En ces mêmes temps fut moult grand discord entre le duc Jean de Brabante d'un part, et la duchesse Jacqueline sa femme d'autre; et tant, qu'icelle duchesse se départit de l'hôtel de sondit mari, pource principalement, comme il fut commune renommée, qu'elle le véoit de petit gouvernement, et aussi qu'il se laissoit dominer et conduire par gens de

trop petit état selon sa puissance et seigneurie.
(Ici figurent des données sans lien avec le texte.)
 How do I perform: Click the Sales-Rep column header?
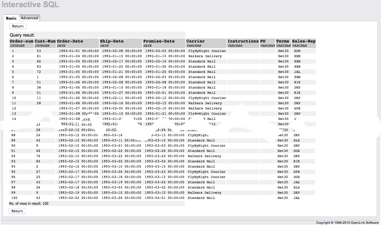[x=304, y=41]
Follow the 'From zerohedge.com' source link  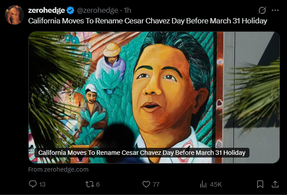58,169
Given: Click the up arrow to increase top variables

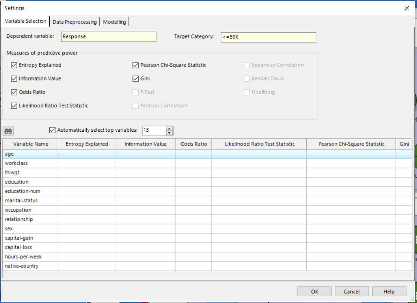Looking at the screenshot, I should point(169,128).
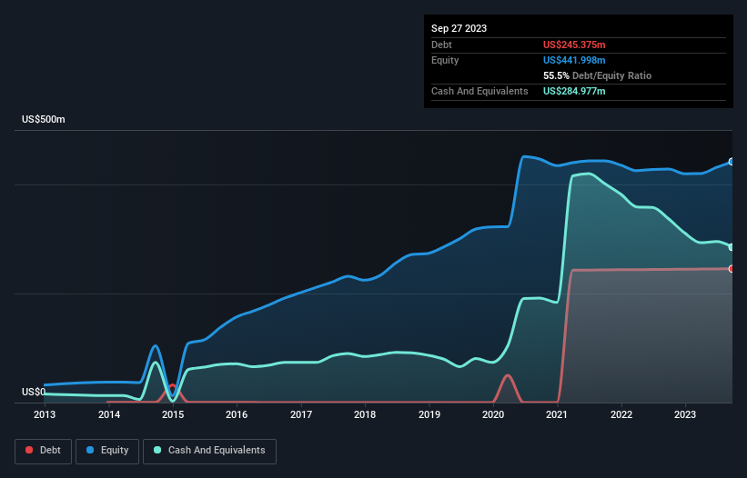Click the US$500m y-axis label
Viewport: 747px width, 478px height.
coord(44,119)
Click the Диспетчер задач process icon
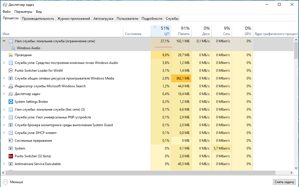299x187 pixels. pos(11,94)
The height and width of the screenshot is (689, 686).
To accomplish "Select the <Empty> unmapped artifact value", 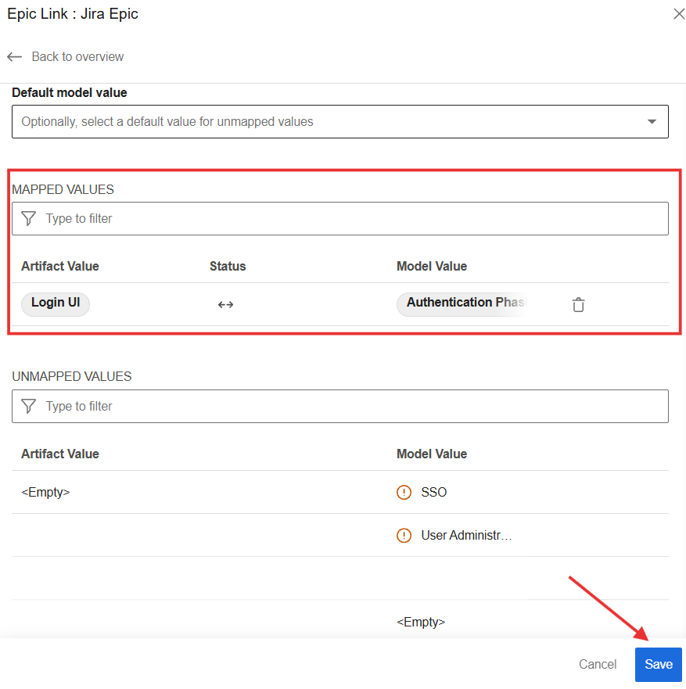I will point(45,493).
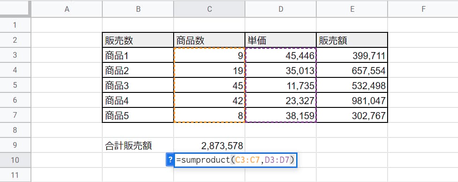The image size is (458, 182).
Task: Select column D header
Action: point(281,9)
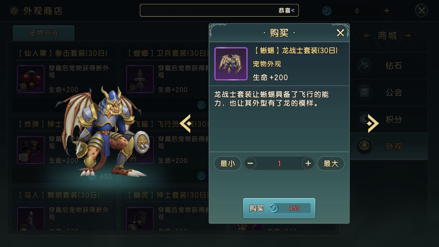The height and width of the screenshot is (247, 439).
Task: Click the 购买 450 buy button
Action: coord(279,208)
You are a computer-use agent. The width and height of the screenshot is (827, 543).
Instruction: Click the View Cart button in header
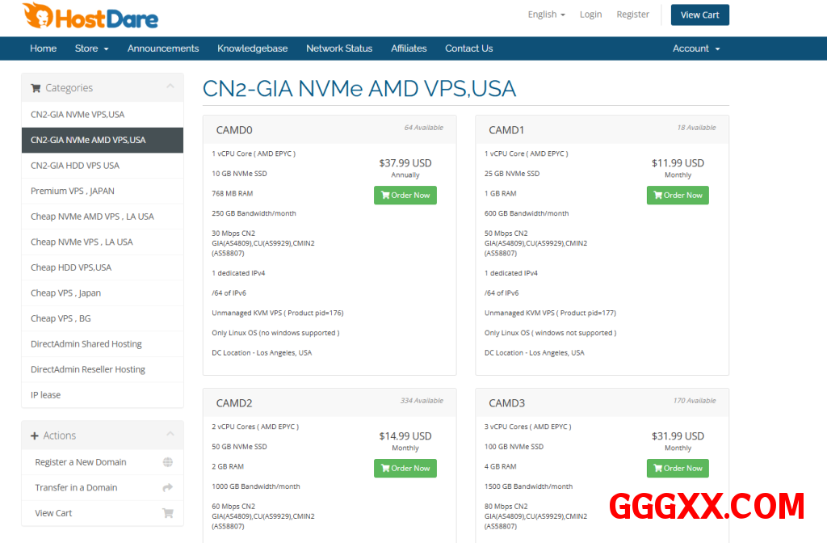pyautogui.click(x=699, y=15)
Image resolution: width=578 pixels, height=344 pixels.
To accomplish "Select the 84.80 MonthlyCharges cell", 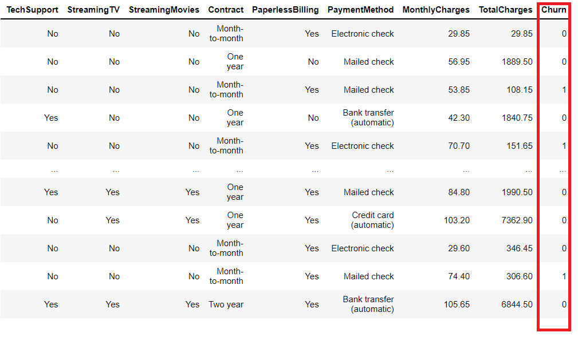I will pos(459,192).
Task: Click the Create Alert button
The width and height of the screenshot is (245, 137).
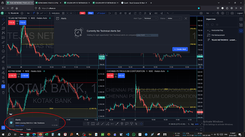Action: [180, 49]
Pour lequel discord apaiser et remettre ensemble, s'en entremit et travailla par plusieurs fois le duc Philippe de Bourgogne, auquel les deux dessusdits étoient germains. Et pareillement y travailla par moult de fois la comtesse de Hainaut, mère de ladite duchesse; mais finablement oncques ne purent tant faire ni travailler vers elle, qu'elle y voulsît retourner; ainçois (ainsi ) se conclu et délibéra du tout en elle-même, qu'elle trouveroit les manières que la départie seroit faite d'elle et de son mari, et qu'elle en pût avoir un autre qui gouvernât sa personne et sa seigneurie, ainsi qu'il appartenoit à elle. Et pour lors étoit en fleur de son âge, belle et bien formée, ornée de bon entendement autant que nulle autre dame pouvoit être; et si véoit son temps passer, et sa jeunesse en grand' déplaisance, sans recouvrer. Et sur ce propos retourna en son hôtel, et avec ladite comtesse de Hainaut, sa mère, qui en partie l'avoit mariée audit duc de Brabant contre sa volonté. Auquel hôtel elle fut certaine espace, et après vinrent ensemble en la ville de Valenciennes. Auquel lieu icelle duchesse prit congé à sa mère dessusdite d'aller jouer en sa ville de Bohain; mais quand elle y fut, se partit le lendemain assez matin, et trouva sur les champs le seigneur d'Escaillon, natif de Hainaut, Anglois en cœur de toute ancienneté, avec lequel avoit eu grand conseil par avant audit lieu de Valenciennes; et lui avoit promis d'aller avec elle en Angleterre devers.